In our telephone conversations we discussed the applicability of Regulation 802.20 to the Corporation B stock distribution to Mr. X, and, after consulting with others in your office you advised me that in your view the analysis summarized with me was correct and a Regulation 802.20 exemption would be applicable for this stock distribution. That result is correct because it is reached by strict application of the language of the pertinent Regulation, but it also is consistent with the general purpose of the Act and Regulations. As it is a transaction which, in fact, will not result in any change in the degree of control that Mr. X or any other shareholder has over Corporation B, my client and I feel that the spin-off is not the sort of acquisition that the Act and Regulations were written to cover in the first place.

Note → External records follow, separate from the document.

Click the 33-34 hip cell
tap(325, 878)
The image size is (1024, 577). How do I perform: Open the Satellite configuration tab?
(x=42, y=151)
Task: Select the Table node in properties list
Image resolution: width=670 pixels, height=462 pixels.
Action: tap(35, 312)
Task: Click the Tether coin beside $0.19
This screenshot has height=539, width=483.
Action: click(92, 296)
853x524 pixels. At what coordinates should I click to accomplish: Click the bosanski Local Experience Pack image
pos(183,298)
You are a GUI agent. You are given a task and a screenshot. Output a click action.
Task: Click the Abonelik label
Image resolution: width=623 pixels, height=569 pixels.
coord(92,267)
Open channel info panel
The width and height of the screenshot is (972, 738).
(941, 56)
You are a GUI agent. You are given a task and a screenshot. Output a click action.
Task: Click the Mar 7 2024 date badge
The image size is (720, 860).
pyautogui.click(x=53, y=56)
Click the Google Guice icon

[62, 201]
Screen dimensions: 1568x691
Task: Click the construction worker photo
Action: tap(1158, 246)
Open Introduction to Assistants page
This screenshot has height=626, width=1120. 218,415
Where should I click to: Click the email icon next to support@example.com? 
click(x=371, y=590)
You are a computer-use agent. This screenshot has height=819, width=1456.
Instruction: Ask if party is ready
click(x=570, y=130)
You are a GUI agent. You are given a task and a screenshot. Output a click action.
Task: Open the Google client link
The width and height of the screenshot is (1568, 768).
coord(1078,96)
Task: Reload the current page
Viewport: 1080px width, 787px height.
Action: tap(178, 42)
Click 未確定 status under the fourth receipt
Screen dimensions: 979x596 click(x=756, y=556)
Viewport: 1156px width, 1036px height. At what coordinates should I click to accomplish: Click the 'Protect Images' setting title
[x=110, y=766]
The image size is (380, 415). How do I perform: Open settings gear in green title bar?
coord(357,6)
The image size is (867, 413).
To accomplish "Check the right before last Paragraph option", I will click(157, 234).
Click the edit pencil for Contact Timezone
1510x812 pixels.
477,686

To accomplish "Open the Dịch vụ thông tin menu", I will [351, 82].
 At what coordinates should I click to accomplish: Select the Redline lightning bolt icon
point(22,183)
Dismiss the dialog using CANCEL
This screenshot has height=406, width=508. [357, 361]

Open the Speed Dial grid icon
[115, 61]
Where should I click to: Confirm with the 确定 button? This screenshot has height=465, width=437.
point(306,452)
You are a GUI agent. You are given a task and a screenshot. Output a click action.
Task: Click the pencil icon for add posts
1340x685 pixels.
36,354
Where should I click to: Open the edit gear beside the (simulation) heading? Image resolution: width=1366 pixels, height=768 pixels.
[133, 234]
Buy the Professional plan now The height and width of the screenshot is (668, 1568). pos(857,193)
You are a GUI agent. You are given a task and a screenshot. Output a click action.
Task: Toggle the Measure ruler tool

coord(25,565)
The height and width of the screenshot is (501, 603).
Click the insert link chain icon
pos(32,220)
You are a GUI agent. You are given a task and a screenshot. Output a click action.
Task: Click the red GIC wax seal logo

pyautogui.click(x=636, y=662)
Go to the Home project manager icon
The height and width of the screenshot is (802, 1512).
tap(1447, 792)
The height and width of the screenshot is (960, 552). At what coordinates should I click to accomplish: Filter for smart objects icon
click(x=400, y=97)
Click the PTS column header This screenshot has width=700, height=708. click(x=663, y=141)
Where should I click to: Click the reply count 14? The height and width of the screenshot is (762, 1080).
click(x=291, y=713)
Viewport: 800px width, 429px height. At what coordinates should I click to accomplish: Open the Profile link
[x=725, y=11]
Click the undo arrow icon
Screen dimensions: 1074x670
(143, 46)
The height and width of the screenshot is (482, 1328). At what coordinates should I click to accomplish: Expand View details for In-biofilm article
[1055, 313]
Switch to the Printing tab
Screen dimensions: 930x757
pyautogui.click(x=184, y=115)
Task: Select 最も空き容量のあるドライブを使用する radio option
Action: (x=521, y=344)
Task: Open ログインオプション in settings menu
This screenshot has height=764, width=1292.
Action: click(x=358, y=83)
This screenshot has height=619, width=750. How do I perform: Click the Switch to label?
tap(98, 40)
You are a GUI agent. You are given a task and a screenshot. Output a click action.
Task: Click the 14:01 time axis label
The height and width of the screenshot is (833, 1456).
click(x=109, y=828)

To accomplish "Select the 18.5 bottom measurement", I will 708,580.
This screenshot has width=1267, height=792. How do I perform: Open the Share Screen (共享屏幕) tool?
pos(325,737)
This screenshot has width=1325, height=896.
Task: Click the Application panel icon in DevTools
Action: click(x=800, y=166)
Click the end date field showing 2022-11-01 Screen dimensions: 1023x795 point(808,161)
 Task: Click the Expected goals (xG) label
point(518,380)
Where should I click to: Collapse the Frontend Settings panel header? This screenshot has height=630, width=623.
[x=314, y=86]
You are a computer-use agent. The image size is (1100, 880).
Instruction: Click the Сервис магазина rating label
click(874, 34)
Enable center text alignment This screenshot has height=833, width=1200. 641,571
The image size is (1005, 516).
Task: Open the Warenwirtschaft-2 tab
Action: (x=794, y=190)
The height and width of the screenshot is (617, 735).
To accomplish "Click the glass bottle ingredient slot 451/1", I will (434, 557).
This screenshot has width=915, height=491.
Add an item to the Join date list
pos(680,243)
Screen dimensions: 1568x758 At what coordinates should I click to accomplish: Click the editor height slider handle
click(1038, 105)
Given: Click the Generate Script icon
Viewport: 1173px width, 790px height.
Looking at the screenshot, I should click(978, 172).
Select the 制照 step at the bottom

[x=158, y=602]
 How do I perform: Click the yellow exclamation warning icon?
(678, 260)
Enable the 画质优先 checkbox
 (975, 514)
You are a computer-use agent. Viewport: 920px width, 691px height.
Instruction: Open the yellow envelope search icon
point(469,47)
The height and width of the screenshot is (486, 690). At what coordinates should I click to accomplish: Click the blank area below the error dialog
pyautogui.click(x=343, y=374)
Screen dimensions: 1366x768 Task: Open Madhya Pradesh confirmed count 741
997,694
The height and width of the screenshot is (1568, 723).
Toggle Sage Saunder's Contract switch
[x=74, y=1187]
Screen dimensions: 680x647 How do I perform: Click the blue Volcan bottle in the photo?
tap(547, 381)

Because of those feelings, I greatly appreciate your help and advice which will permit us to avoid expending the further time and effort that would be needed to make Hart-Scott-Rodino filings with regard to this transaction.
In reliance on your advice, my client and Mr. X intent to forego submittal of premerger notification filings to your agency and the Justice Department in connection with the distribution of Corporation B stock to Mr. X, unless you advise me prior to November 4, 1983, that such filings must be submitted. Because numerous actions are going forward on many fronts in order that the spin-off can be completed at the earliest possible date, and because it would take some time to prepare them if premerger notifications needed to be filed, it is exceedingly important that I hear from you before November 4 if you feel I have misunderstood your advice, or if you have reconsidered it in any way.